Periodic Reporting for period 1 - ConQuER (Controlling Quantum Experiments with Reinforcement Learning)

Reporting period: 2020-10-01 to 2022-09-30

Artificially intelligent systems are integrated with various technologies we use on a near-daily basis. Whether it is in route-planning or in recommendation systems for ads or TV shows, the underlying algorithm likely uses some form of “learning from data”. These types of learning algorithms are likely going to be ever more present in future technologies. Relevant for this project in particular is the future of quantum technologies. Quantum computers are the prime example of such quantum technology, in which a fundamentally new way of performing computations is done that relies on the quantum mechanical phenomena. This promises to outperform classical computers in certain tasks, speeding up algorithms and thereby enabling computations that are infeasible on our current classical hardware.

Building a quantum computer requires exquisite control over its building blocks: quantum bits. These quantum analogs of classical bits are difficult to control, because the mere act of 'looking at them' (measuring them) destroys the quantum information stored in them. Quantum systems are very susceptible to noise, causing them to decohere. Once fully incoherent, the quantum mechanical nature of the system is lost. This project investigated the use of artificial intelligence (using "reinforcement learning" (RL)) for controlling quantum systems, directly integrating it with experiments, to try and preserve the coherence of a quantum system.

In reinforcement learning approaches to controlling quantum systems, an AI needs to learn values of control parameters (e.g. a magnetic field). For example, the agent must learn to say: "For the next period, set the magnetic field to value X". Or, "For the next second, set this voltage to value Y". This project aimed at testing a different type of control, in which the agent says: "Next, add amount B to the magnetic field", and "Now, keep the magnetic field at this value for the next second".

The objectives for this project were to:

* Introducing a novel reinforcement learning agent, training it on a quantum memory problem.
* Implementing a noisy variant of the quantum memory problem, and investigating how the agent learns to perform in such a scenario.
* The explicit integration of a reinforcement learning algorithm with ongoing spin-qubit experiments at Copenhagen university.

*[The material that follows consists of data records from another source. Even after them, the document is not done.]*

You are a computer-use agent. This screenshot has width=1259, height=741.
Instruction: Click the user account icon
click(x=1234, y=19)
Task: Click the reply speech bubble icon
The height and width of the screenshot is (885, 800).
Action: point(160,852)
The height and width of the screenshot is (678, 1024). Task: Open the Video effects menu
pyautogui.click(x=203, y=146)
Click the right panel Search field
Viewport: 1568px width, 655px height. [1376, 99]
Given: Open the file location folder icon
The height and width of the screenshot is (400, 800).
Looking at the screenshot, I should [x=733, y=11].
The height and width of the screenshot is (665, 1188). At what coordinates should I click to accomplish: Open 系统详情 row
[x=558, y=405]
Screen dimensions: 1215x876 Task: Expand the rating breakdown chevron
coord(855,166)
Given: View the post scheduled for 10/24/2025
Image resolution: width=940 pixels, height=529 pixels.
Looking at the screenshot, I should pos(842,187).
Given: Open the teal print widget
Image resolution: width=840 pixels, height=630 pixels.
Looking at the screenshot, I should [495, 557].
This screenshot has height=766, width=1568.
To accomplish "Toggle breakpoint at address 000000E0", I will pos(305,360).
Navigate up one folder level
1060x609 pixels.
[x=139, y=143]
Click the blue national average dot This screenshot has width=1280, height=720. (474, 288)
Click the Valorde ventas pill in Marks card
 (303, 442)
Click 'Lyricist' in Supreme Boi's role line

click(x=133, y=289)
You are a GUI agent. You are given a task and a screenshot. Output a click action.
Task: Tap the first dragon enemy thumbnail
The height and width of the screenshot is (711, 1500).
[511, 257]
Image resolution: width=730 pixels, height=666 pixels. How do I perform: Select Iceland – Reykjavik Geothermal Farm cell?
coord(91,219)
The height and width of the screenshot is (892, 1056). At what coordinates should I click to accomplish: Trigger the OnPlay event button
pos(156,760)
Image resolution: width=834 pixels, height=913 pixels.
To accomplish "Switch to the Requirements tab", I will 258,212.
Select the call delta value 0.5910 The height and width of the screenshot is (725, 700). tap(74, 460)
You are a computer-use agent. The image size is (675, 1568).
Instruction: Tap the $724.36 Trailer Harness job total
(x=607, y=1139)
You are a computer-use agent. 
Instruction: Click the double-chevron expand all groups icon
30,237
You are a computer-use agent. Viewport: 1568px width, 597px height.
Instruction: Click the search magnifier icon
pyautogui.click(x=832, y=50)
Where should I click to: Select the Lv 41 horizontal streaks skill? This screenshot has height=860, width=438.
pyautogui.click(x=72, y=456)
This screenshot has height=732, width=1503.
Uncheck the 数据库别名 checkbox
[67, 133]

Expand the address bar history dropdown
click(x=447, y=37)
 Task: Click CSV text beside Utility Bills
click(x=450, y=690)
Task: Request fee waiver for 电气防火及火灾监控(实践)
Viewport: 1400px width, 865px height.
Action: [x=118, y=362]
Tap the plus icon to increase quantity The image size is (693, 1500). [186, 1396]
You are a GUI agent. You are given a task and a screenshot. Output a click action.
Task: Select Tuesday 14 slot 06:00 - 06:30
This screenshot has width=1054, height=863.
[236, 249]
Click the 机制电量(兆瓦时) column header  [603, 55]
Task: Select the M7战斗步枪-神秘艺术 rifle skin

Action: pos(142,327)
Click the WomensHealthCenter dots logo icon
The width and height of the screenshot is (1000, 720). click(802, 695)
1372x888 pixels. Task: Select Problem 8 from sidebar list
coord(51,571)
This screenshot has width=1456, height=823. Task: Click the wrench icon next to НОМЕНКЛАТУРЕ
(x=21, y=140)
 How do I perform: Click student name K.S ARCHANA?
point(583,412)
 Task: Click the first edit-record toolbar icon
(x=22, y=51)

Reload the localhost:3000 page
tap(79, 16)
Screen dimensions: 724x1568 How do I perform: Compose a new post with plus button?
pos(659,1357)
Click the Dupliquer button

The conclusion for this project is twofold. An agent that is replaced by an optimization algorithm (called "CMA-ES") works just as good. This was initially meant as a benchmark problem, though it seems that this method by itself may be enhanced still. On the other hand, the integration with experiments is still ongoing and will be feasible in the near future. The integration of an optimization routine directly with the experiment was completed, and what is left now is to swap the CMA-ES with RL.
Achieving the goals of this project was divided into three major milestones, of which milestones 1 and 3 have in practice been realized. The second milestone, focusing on noisy environments, has been subsumed into milestone 3 (integration with experiment) because the scenario of milestone 3 is inherently noisy. The completion of the full project is on-track with the proposed timeframe, and will continue in collaboration with the University of Copenhagen despite early termination. Funding from the EU will continue to be acknowledged in subsequent dissemination of the results.

For these milestones:
1) The first major milestone revolved around the implementation of a reinforcement learning (RL) agent for quantum control. Here, the focus was on implementing an RL agent with a novel set of actions. As a problem to develop this method on, I started the ‘quantum cartpole’ project (in a collaboration with the original MSCA supervisor, Prof. Mark Rudner), in which the RL agent must learn to stabilize a quantum system by pushing it left and right. The benchmark problem of having the agent select pre-determined pushing-strengths has been completed, and we now test if agent can decide whether it wants to increase/decrease the push-strength. These results show that the newer action-set is more difficult to train, but produces more stable outcomes. This has not yet been published.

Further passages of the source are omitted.